### EXTRAIT

Cette ènième reprise de la mise en scène de Jonathan Miller de La Bohème est principalement marquée par les débuts magnifiques en France de Marcelo Alvarez dans le rôle du poète Rodolfo. Certes mais cette production présente de nombreux autres aspects très intéressants à commencer par une mise en scène simple, sobre mais efficace, ensoleillée par une distribution sans failles.



L’opéra s’ouvre sur la chambre des quatre amis, décor qui ressemble par bien des côtés à celui de la mise en scène de l’opéra de Vienne dans les années 60: poêle, fenêtre ouverte sur la droite, disposition des chaises et de la table… Certes La Bohème demande une panoplie d’accessoires de base mais Jonathan Miller et son décorateur Dante Ferretti ne font pas preuve de beaucoup d’originalité. Outre ces quelques objets, un lit trône sur le côté gauche, lit sur lequel Mimi s’assoit, prise de son premier malaise, et où elle mourra ensuite. En revanche les décors du deuxième tableau sont ingénieux car ils sont composés d’une rue pavée où les enfants courent après Parpignol. Derrière on voit le café Momus et par un habile jeu de miroirs, on peut imaginer d’autres clients au fond de la scène. Le troisième tableau est tout aussi intelligent puisqu’il s’agit encore d’une rue où toute une vie s’installe: un personnage à vélo traverse la rue, les choristes balayeurs passent, les deux policiers se promènent… Tous ces petits détails contribuent à rendre vivantes la scène et l’action. A gauche est représenté l’hôtel où vivent Musetta et Marcello: là aussi des serveurs s’activent à l’intérieur. Les costumes respectent la tradition des productions de cet opéra: longs manteaux usés, écharpes… De facture très classique et assez intimiste dans les scènes psychologiques, cette mise en scène parvient à insister sur les tourments amoureux des deux couples et notamment dans le quatuor du troisième tableau où Mimi et Rodolfo, couple assez calme et sensible, sont à droite et ne se déplacent pas beaucoup alors que Marcello et Musetta, principalement cette dernière, ne cessent, à gauche, d’aller et venir du fond au devant de la scène.

######
### ENREGISTREMENTS

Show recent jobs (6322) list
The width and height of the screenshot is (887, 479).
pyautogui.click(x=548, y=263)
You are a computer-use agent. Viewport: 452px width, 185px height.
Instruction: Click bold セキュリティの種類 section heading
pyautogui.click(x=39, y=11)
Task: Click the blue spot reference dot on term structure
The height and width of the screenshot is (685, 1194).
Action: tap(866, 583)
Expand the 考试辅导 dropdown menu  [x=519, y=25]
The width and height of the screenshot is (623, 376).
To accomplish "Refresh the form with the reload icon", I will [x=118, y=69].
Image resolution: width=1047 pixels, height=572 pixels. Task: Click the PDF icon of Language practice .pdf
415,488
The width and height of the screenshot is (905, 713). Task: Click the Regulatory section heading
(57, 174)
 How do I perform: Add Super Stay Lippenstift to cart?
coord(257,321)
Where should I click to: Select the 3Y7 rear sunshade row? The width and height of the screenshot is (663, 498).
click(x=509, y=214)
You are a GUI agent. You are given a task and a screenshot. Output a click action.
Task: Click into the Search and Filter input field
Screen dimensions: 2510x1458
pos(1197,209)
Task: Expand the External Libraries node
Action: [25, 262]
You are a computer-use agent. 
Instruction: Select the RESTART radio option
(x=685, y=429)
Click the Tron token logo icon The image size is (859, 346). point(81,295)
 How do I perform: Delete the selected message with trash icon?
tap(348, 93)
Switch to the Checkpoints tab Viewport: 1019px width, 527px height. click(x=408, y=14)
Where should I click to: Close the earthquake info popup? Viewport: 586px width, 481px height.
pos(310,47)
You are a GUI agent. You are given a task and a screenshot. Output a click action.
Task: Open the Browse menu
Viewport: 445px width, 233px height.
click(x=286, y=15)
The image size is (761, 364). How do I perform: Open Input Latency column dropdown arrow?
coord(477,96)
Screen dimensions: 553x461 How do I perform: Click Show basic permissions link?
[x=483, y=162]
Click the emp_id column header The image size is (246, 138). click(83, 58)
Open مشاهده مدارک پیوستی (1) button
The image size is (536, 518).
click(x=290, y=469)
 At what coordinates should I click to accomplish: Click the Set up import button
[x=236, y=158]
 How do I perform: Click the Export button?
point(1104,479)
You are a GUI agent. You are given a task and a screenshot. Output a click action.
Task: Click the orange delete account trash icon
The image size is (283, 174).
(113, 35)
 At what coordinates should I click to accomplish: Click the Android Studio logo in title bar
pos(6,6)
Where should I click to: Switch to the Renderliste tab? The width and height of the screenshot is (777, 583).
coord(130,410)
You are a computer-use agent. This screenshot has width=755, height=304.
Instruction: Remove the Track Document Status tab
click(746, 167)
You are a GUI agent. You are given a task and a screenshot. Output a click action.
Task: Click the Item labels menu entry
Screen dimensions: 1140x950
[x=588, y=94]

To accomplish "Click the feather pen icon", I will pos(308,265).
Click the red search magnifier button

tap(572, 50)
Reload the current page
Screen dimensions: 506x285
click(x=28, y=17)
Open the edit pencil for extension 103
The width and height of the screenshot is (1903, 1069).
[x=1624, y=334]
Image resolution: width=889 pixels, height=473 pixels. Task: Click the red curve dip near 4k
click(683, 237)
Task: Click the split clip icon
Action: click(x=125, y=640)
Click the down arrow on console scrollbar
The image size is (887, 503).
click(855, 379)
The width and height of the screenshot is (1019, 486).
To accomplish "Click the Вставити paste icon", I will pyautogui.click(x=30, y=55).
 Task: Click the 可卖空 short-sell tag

######

### EXERCICES
• a. Relevez tous les personnages de l'opéra que l'extrait sur La Bohème désigne par leur nom.
• b. Recopiez tout le passage de l'extrait sur La Bohème, depuis « Cette ènième reprise » jusqu'à « distribution sans failles. ».
• c. Rédigez la suite du compte rendu sur La Bohème, à partir de sa dernière phrase.

### CORRIGÉ
• a. Rodolfo, Mimi, Parpignol, Musetta, Marcello

• b.
Cette ènième reprise de la mise en scène de Jonathan Miller de La Bohème est principalement marquée par les débuts magnifiques en France de Marcelo Alvarez dans le rôle du poète Rodolfo. Certes mais cette production présente de nombreux autres aspects très intéressants à commencer par une mise en scène simple, sobre mais efficace, ensoleillée par une distribution sans failles.

• c.
Cristina Gallardo-Domas triomphe dans le rôle de Mimi. Il est sûr qu’elle est très émouvante notamment dans la scène finale: elle trouve de très beaux accents pour exprimer son amour désespéré pour Rodolfo et la mort qui vient l’enlever. Ses gestes sont presque saccadés, ses bras sont étendus comme si elle ne pouvait plus les contrôler. Les dernières notes qu’elle chante sont superbes et elle les fait précéder d’une respiration lourde qui convient aux mourants. Certes mais le reste de la représentation ne laissait pas présager une telle fin. La chanteuse a une très belle voix, une grande agilité et des aigus clairs et affermis mais cela ne suffit pas pour interpréter un personnage. Elle semble constamment effacée et même si son air “Si mi chiamano Mimi” est très bien mené, cela reste une mélodie agréable à écouter mais sans puissance dramatique véritable. La chanteuse est très attentive au texte et elle tente de lui donner un sens en utilisant la clarté de sa voix et donc une certaine fraîcheur et jeunesse: quand elle dit dans son fameux air “sola, soletta”, les notes sont presque piquées. Malheureusement les graves ne sont pas assez puissants et dans la descente “ma quando”, sa voix s’enlaidit. Espérons que la suite des représentations lui permettra d’affermir son personnage et de lui donner autant de relief à la fin qu’au début de l’ouvrage car on pourrait tenir une bien belle Mimi.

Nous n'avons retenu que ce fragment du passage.